Dataset excerpts:

* * * *

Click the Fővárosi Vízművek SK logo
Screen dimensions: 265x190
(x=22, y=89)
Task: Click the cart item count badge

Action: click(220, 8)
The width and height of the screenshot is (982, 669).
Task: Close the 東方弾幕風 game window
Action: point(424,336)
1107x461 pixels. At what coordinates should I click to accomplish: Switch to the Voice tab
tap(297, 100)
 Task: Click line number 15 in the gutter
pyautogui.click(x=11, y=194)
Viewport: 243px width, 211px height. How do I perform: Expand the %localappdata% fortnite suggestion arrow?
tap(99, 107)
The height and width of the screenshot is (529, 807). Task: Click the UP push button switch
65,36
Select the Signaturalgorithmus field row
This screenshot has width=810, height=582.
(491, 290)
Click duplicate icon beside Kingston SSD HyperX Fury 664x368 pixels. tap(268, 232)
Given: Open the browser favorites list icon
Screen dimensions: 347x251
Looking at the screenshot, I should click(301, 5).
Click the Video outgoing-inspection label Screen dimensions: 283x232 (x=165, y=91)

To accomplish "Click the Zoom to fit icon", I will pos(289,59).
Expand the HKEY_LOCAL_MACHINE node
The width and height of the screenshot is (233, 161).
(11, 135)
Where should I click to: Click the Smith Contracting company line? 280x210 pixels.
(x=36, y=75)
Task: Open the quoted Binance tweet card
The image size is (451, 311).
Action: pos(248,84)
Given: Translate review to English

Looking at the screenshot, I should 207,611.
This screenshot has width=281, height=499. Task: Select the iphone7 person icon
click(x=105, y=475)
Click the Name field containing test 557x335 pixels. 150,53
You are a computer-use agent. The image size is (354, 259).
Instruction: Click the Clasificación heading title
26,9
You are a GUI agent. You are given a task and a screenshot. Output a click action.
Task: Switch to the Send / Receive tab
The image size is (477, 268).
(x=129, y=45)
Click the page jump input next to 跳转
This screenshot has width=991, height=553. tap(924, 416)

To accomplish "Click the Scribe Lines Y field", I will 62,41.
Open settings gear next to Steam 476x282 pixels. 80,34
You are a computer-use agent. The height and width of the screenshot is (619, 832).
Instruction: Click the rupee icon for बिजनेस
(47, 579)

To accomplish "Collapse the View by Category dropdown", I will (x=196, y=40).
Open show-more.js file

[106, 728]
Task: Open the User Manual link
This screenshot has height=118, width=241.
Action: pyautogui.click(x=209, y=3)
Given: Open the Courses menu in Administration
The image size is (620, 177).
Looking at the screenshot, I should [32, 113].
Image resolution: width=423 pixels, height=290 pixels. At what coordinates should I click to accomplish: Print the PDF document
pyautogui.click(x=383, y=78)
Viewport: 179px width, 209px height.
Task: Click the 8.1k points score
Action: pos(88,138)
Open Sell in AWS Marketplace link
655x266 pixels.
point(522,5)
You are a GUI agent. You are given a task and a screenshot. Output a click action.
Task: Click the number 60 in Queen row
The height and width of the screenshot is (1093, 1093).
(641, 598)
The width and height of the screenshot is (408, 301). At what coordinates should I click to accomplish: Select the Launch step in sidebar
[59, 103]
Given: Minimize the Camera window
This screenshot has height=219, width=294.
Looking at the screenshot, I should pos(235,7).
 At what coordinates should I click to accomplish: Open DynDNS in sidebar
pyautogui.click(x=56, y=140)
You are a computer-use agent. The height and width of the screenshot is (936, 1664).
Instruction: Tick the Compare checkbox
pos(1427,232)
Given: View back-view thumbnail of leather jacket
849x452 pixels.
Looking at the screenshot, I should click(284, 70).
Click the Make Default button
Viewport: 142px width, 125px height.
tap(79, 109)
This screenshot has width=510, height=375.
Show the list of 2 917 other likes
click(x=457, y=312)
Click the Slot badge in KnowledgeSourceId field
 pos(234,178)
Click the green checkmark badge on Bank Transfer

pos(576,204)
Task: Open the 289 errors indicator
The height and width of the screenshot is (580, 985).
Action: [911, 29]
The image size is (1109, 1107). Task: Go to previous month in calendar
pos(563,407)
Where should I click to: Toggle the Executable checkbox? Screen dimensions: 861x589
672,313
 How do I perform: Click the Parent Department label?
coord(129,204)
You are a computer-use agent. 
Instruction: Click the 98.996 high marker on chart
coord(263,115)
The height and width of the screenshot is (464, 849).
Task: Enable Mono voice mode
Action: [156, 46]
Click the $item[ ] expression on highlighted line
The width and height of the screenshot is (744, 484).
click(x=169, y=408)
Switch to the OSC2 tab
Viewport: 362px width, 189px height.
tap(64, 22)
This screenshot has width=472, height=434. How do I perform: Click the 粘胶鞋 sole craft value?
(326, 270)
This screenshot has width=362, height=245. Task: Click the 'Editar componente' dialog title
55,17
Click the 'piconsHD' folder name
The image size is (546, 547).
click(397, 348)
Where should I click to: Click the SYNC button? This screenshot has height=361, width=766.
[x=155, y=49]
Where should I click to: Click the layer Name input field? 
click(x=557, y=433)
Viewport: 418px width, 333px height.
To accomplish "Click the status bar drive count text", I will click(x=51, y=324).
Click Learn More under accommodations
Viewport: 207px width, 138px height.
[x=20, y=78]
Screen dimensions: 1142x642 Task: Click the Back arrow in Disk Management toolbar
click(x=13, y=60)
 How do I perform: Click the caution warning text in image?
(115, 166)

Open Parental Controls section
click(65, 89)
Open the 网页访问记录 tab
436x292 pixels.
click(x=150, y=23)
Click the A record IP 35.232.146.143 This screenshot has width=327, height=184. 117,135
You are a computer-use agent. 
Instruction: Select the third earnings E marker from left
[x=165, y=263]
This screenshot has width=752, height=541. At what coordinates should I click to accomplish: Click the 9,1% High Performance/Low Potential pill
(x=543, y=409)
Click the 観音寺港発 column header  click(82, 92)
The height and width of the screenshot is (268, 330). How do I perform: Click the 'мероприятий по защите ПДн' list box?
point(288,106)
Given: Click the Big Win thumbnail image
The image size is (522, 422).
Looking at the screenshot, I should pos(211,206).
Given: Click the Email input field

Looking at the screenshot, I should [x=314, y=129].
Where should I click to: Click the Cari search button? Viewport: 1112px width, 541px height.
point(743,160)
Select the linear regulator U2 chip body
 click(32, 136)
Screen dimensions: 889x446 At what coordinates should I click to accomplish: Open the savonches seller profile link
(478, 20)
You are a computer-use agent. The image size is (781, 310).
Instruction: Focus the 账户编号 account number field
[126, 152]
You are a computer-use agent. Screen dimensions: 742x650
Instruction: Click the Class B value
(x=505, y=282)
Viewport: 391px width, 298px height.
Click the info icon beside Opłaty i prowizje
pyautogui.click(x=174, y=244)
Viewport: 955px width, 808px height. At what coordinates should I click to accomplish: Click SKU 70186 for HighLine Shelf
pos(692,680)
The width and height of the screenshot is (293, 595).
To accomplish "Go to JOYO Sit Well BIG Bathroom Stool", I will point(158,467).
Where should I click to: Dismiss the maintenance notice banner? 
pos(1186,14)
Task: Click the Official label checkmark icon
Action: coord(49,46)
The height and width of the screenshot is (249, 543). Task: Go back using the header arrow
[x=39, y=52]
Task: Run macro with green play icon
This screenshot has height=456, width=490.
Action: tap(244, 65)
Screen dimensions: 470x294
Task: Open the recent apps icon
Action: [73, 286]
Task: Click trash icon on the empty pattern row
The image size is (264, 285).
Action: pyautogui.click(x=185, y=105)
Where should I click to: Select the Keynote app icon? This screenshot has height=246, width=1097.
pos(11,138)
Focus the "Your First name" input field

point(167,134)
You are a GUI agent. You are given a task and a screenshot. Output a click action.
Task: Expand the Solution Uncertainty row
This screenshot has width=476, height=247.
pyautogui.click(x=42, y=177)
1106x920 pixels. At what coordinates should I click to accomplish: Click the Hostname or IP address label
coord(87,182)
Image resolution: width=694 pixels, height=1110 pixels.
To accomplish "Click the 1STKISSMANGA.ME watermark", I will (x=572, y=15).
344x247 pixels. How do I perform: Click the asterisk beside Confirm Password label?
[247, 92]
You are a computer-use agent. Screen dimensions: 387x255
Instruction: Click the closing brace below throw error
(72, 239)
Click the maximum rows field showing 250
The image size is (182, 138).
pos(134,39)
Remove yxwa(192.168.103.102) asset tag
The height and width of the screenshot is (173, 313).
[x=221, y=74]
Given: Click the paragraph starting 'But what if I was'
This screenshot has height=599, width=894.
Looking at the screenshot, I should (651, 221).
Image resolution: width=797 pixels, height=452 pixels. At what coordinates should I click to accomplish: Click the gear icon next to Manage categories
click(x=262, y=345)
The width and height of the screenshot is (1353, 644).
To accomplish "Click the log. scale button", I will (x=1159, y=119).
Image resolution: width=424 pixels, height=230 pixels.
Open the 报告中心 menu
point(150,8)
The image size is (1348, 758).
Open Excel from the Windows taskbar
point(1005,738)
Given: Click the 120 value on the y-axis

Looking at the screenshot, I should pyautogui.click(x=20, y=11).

* * * *

Exercise requirements:
Transcribe the records from their first line. Stop after the line with "Given: Open the browser favorites list icon", including it.

Answer box:
Click the Fővárosi Vízművek SK logo
Screen dimensions: 265x190
(x=22, y=89)
Task: Click the cart item count badge

Action: click(220, 8)
The width and height of the screenshot is (982, 669).
Task: Close the 東方弾幕風 game window
Action: point(424,336)
1107x461 pixels. At what coordinates should I click to accomplish: Switch to the Voice tab
tap(297, 100)
 Task: Click line number 15 in the gutter
pyautogui.click(x=11, y=194)
Viewport: 243px width, 211px height. How do I perform: Expand the %localappdata% fortnite suggestion arrow?
tap(99, 107)
The height and width of the screenshot is (529, 807). Task: Click the UP push button switch
65,36
Select the Signaturalgorithmus field row
This screenshot has width=810, height=582.
(491, 290)
Click duplicate icon beside Kingston SSD HyperX Fury 664x368 pixels. tap(268, 232)
Given: Open the browser favorites list icon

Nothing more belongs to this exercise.